[Work required]: Could you write out all of these records again, switching "Bathroom" to "Kitchen" and leaving everything else unchanged?
** Begin **
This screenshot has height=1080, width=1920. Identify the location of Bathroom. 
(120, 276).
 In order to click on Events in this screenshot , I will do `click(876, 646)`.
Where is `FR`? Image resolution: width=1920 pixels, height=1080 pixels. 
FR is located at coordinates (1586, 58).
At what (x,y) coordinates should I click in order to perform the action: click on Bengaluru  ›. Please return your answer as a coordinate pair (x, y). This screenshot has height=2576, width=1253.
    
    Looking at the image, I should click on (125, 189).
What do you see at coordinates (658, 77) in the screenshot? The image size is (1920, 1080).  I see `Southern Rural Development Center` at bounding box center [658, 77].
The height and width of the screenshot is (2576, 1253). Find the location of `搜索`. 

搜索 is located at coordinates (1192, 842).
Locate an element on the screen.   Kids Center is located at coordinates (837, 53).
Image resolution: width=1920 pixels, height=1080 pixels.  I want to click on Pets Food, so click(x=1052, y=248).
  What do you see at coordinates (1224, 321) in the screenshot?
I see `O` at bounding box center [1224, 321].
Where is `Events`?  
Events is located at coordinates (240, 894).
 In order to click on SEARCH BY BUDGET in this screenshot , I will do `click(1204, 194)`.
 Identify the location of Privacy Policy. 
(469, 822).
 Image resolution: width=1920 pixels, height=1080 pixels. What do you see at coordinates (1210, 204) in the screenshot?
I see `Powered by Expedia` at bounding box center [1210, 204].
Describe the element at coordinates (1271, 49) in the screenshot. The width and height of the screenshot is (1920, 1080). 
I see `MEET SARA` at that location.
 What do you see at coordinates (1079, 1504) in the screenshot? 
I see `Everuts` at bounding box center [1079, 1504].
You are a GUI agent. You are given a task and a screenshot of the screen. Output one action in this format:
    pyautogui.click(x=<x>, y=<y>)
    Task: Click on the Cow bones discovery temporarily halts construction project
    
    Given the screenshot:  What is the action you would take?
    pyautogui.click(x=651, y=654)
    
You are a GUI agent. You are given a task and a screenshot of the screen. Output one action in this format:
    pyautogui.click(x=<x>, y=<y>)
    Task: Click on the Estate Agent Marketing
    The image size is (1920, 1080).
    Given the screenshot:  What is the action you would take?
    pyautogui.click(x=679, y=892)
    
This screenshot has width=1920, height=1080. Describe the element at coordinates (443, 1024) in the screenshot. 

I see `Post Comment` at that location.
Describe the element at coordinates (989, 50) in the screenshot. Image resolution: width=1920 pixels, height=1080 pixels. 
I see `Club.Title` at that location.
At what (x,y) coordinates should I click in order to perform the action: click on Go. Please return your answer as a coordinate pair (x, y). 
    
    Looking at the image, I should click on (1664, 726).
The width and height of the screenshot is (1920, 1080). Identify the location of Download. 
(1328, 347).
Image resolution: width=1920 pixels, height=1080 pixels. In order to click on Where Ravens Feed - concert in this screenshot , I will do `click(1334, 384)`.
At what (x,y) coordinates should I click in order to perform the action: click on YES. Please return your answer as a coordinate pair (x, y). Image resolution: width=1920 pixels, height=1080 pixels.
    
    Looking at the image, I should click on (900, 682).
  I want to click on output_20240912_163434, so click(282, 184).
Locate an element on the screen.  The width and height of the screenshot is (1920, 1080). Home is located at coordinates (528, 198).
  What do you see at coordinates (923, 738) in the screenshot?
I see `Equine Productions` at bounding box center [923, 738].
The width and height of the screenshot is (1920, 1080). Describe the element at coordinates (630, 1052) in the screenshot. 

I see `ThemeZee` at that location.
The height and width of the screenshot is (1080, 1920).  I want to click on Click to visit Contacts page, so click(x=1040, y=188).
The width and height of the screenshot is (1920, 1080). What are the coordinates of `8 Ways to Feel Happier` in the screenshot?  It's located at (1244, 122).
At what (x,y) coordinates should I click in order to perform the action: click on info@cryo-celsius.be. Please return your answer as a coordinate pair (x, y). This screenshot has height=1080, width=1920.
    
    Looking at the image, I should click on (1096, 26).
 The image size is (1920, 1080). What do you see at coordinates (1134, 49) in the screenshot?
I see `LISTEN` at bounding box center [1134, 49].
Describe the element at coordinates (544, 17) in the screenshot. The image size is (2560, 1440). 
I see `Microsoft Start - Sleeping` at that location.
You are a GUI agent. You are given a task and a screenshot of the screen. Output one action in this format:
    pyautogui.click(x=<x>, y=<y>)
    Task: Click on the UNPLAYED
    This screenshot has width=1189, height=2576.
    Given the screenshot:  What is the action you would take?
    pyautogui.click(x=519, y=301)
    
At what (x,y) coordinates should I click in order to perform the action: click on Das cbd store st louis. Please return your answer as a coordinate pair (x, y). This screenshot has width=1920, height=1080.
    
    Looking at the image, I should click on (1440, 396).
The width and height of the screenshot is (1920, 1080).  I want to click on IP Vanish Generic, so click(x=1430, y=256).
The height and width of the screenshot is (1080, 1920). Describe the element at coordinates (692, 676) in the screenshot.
** End **
[Expected output]:
This screenshot has height=1080, width=1920. Identify the location of Kitchen. 
(120, 276).
 In order to click on Events in this screenshot , I will do `click(876, 646)`.
Where is `FR`? Image resolution: width=1920 pixels, height=1080 pixels. 
FR is located at coordinates (1586, 58).
At what (x,y) coordinates should I click in order to perform the action: click on Bengaluru  ›. Please return your answer as a coordinate pair (x, y). This screenshot has height=2576, width=1253.
    
    Looking at the image, I should click on (125, 189).
What do you see at coordinates (658, 77) in the screenshot? The image size is (1920, 1080).  I see `Southern Rural Development Center` at bounding box center [658, 77].
The height and width of the screenshot is (2576, 1253). Find the location of `搜索`. 

搜索 is located at coordinates (1192, 842).
Locate an element on the screen.   Kids Center is located at coordinates (837, 53).
Image resolution: width=1920 pixels, height=1080 pixels.  I want to click on Pets Food, so click(x=1052, y=248).
  What do you see at coordinates (1224, 321) in the screenshot?
I see `O` at bounding box center [1224, 321].
Where is `Events`?  
Events is located at coordinates (240, 894).
 In order to click on SEARCH BY BUDGET in this screenshot , I will do `click(1204, 194)`.
 Identify the location of Privacy Policy. 
(469, 822).
 Image resolution: width=1920 pixels, height=1080 pixels. What do you see at coordinates (1210, 204) in the screenshot?
I see `Powered by Expedia` at bounding box center [1210, 204].
Describe the element at coordinates (1271, 49) in the screenshot. The width and height of the screenshot is (1920, 1080). 
I see `MEET SARA` at that location.
 What do you see at coordinates (1079, 1504) in the screenshot? 
I see `Everuts` at bounding box center [1079, 1504].
You are a GUI agent. You are given a task and a screenshot of the screen. Output one action in this format:
    pyautogui.click(x=<x>, y=<y>)
    Task: Click on the Cow bones discovery temporarily halts construction project
    
    Given the screenshot:  What is the action you would take?
    pyautogui.click(x=651, y=654)
    
You are a GUI agent. You are given a task and a screenshot of the screen. Output one action in this format:
    pyautogui.click(x=<x>, y=<y>)
    Task: Click on the Estate Agent Marketing
    The image size is (1920, 1080).
    Given the screenshot:  What is the action you would take?
    pyautogui.click(x=679, y=892)
    
This screenshot has width=1920, height=1080. Describe the element at coordinates (443, 1024) in the screenshot. 

I see `Post Comment` at that location.
Describe the element at coordinates (989, 50) in the screenshot. Image resolution: width=1920 pixels, height=1080 pixels. 
I see `Club.Title` at that location.
At what (x,y) coordinates should I click in order to perform the action: click on Go. Please return your answer as a coordinate pair (x, y). 
    
    Looking at the image, I should click on (1664, 726).
The width and height of the screenshot is (1920, 1080). Identify the location of Download. 
(1328, 347).
Image resolution: width=1920 pixels, height=1080 pixels. In order to click on Where Ravens Feed - concert in this screenshot , I will do `click(1334, 384)`.
At what (x,y) coordinates should I click in order to perform the action: click on YES. Please return your answer as a coordinate pair (x, y). Image resolution: width=1920 pixels, height=1080 pixels.
    
    Looking at the image, I should click on (900, 682).
  I want to click on output_20240912_163434, so click(282, 184).
Locate an element on the screen.  The width and height of the screenshot is (1920, 1080). Home is located at coordinates (528, 198).
  What do you see at coordinates (923, 738) in the screenshot?
I see `Equine Productions` at bounding box center [923, 738].
The width and height of the screenshot is (1920, 1080). Describe the element at coordinates (630, 1052) in the screenshot. 

I see `ThemeZee` at that location.
The height and width of the screenshot is (1080, 1920).  I want to click on Click to visit Contacts page, so click(x=1040, y=188).
The width and height of the screenshot is (1920, 1080). What are the coordinates of `8 Ways to Feel Happier` in the screenshot?  It's located at (1244, 122).
At what (x,y) coordinates should I click in order to perform the action: click on info@cryo-celsius.be. Please return your answer as a coordinate pair (x, y). This screenshot has height=1080, width=1920.
    
    Looking at the image, I should click on (1096, 26).
 The image size is (1920, 1080). What do you see at coordinates (1134, 49) in the screenshot?
I see `LISTEN` at bounding box center [1134, 49].
Describe the element at coordinates (544, 17) in the screenshot. The image size is (2560, 1440). 
I see `Microsoft Start - Sleeping` at that location.
You are a GUI agent. You are given a task and a screenshot of the screen. Output one action in this format:
    pyautogui.click(x=<x>, y=<y>)
    Task: Click on the UNPLAYED
    This screenshot has width=1189, height=2576.
    Given the screenshot:  What is the action you would take?
    pyautogui.click(x=519, y=301)
    
At what (x,y) coordinates should I click in order to perform the action: click on Das cbd store st louis. Please return your answer as a coordinate pair (x, y). This screenshot has width=1920, height=1080.
    
    Looking at the image, I should click on (1440, 396).
The width and height of the screenshot is (1920, 1080).  I want to click on IP Vanish Generic, so click(x=1430, y=256).
The height and width of the screenshot is (1080, 1920). Describe the element at coordinates (692, 676) in the screenshot.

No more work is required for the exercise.